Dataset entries
◆ ◆ ◆ ◆ ◆

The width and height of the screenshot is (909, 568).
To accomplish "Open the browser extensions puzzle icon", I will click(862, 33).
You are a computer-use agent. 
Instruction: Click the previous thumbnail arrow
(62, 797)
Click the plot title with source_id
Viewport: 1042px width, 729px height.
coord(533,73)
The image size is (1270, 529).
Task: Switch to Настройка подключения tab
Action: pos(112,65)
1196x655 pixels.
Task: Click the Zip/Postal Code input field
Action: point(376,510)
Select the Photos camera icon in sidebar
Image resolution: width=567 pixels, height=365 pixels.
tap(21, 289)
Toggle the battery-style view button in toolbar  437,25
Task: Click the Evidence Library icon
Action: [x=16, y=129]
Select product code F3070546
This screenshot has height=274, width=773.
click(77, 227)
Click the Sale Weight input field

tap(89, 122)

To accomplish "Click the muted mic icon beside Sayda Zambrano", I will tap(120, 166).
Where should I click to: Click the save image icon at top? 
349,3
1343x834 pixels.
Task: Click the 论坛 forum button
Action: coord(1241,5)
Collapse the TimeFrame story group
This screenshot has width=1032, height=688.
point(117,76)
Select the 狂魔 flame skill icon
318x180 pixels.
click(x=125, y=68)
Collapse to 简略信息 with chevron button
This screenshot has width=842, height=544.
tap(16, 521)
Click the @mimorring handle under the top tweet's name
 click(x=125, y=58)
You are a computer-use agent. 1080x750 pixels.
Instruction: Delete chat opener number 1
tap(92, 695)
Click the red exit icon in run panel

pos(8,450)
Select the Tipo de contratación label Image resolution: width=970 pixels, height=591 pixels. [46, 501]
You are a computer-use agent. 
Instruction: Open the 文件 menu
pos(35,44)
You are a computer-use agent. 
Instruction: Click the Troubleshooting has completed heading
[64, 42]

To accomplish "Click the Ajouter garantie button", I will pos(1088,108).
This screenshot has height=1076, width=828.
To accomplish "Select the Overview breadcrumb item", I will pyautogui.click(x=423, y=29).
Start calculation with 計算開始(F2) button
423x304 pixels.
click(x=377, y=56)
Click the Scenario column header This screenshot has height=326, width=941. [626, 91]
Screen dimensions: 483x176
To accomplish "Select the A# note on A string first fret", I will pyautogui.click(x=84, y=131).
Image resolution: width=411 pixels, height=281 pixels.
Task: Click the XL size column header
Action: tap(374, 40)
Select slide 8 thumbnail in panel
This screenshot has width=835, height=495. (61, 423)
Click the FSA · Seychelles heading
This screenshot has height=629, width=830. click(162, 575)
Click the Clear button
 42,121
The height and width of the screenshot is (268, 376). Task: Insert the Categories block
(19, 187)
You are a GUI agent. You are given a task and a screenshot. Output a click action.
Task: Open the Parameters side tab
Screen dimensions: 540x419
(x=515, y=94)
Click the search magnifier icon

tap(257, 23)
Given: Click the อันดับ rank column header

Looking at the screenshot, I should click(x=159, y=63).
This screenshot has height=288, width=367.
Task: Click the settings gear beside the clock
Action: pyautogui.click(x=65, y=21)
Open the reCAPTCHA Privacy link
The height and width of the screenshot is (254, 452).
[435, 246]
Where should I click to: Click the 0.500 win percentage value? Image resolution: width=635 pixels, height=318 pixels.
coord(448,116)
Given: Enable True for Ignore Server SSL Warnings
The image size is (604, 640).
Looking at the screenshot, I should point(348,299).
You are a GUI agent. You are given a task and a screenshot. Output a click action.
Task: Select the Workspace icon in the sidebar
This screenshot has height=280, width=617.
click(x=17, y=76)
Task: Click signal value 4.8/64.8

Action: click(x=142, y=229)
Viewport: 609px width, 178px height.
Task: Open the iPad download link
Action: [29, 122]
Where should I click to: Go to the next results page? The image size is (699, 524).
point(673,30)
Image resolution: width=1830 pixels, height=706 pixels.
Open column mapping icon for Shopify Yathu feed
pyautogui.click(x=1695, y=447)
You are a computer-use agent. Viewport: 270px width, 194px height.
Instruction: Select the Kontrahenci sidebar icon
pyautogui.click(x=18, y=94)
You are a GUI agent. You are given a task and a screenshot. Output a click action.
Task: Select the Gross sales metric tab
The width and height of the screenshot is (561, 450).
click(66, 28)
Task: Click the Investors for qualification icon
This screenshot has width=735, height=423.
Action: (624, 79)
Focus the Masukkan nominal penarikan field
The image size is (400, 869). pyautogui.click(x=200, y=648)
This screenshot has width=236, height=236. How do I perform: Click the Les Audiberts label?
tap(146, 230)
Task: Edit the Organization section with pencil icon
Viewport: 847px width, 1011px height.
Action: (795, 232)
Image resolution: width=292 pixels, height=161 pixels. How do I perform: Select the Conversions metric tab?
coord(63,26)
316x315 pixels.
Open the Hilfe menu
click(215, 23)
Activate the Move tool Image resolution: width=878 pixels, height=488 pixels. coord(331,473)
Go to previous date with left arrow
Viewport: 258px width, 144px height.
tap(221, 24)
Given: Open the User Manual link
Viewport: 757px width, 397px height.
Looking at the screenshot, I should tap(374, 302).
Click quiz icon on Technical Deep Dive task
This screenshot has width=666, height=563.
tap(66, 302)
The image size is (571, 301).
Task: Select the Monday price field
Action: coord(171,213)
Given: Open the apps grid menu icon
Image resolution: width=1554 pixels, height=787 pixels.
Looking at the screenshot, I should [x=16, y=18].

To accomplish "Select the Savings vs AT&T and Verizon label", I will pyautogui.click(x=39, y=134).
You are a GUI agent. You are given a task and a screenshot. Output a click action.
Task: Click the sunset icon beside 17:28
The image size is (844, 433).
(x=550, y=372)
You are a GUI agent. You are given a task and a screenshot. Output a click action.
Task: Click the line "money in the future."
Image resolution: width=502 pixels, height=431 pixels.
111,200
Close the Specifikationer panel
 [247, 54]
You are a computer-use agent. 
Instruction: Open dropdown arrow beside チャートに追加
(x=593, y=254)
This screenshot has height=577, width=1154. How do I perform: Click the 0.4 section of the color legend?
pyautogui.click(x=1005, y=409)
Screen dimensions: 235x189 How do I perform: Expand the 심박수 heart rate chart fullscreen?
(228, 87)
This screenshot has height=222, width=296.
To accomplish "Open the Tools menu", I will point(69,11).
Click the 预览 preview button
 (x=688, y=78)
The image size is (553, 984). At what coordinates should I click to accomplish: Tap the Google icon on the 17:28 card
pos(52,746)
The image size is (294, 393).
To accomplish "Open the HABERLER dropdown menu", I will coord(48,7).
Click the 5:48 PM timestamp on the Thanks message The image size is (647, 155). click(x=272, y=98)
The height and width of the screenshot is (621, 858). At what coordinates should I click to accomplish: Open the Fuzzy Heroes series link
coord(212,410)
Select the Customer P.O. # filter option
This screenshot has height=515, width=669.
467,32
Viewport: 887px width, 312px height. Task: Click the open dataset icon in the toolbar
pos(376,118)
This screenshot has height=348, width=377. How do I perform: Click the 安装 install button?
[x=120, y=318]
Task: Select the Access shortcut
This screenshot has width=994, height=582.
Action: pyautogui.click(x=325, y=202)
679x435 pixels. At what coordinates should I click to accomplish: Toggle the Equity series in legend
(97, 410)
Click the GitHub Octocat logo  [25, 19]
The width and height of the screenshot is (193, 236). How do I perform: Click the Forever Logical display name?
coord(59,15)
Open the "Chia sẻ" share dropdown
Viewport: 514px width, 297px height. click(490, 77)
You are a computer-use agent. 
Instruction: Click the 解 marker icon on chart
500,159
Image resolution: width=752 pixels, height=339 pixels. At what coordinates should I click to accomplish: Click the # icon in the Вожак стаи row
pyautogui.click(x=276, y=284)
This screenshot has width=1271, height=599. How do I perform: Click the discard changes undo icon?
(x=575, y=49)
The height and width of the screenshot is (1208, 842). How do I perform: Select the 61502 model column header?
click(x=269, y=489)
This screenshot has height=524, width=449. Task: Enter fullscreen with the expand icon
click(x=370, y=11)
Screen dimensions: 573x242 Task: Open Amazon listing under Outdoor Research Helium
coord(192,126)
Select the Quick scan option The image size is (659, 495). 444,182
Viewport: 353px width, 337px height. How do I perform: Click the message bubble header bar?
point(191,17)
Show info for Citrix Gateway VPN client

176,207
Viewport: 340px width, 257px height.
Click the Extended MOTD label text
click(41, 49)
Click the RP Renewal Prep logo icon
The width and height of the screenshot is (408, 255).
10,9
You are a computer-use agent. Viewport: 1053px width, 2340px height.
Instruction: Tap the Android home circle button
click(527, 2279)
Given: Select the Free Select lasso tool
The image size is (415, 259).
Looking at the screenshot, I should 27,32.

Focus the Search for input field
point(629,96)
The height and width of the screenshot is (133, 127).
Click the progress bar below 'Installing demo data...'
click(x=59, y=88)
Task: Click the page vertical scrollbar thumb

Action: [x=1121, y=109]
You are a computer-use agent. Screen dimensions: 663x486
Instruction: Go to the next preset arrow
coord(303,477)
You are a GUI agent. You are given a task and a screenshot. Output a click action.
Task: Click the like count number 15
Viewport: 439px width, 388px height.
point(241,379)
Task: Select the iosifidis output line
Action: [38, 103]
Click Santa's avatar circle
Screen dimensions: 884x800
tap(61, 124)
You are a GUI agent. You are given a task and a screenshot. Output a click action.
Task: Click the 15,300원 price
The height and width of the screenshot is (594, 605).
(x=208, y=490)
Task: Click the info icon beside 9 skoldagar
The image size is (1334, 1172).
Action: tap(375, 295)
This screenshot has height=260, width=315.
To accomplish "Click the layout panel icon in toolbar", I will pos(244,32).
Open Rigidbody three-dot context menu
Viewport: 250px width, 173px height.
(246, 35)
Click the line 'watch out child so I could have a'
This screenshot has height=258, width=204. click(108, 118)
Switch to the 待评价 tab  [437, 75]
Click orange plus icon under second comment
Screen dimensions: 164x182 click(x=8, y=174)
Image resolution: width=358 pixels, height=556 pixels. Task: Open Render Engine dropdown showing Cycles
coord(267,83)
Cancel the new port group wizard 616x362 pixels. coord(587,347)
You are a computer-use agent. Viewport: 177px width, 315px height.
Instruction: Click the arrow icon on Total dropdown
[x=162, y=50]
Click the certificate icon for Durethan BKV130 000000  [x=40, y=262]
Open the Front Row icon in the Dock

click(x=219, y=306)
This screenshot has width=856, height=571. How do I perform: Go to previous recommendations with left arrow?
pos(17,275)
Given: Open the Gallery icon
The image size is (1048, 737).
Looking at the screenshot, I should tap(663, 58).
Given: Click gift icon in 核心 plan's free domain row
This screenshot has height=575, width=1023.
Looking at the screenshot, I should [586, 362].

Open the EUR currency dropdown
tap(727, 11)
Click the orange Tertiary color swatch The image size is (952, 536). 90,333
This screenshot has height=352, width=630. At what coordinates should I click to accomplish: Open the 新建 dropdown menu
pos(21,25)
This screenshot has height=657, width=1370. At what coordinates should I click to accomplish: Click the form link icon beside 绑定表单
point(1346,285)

◆ ◆ ◆ ◆ ◆

THE TASK: Please transcribe exactly the lines above from the line that has "Task: Click the Investors" up to and including the line that has "Given: Open the User Manual link"; no other line belongs in the answer.

RESULT OF THE TASK:
Task: Click the Investors for qualification icon
This screenshot has width=735, height=423.
Action: (624, 79)
Focus the Masukkan nominal penarikan field
The image size is (400, 869). pyautogui.click(x=200, y=648)
This screenshot has width=236, height=236. How do I perform: Click the Les Audiberts label?
tap(146, 230)
Task: Edit the Organization section with pencil icon
Viewport: 847px width, 1011px height.
Action: (795, 232)
Image resolution: width=292 pixels, height=161 pixels. How do I perform: Select the Conversions metric tab?
coord(63,26)
316x315 pixels.
Open the Hilfe menu
click(215, 23)
Activate the Move tool Image resolution: width=878 pixels, height=488 pixels. coord(331,473)
Go to previous date with left arrow
Viewport: 258px width, 144px height.
tap(221, 24)
Given: Open the User Manual link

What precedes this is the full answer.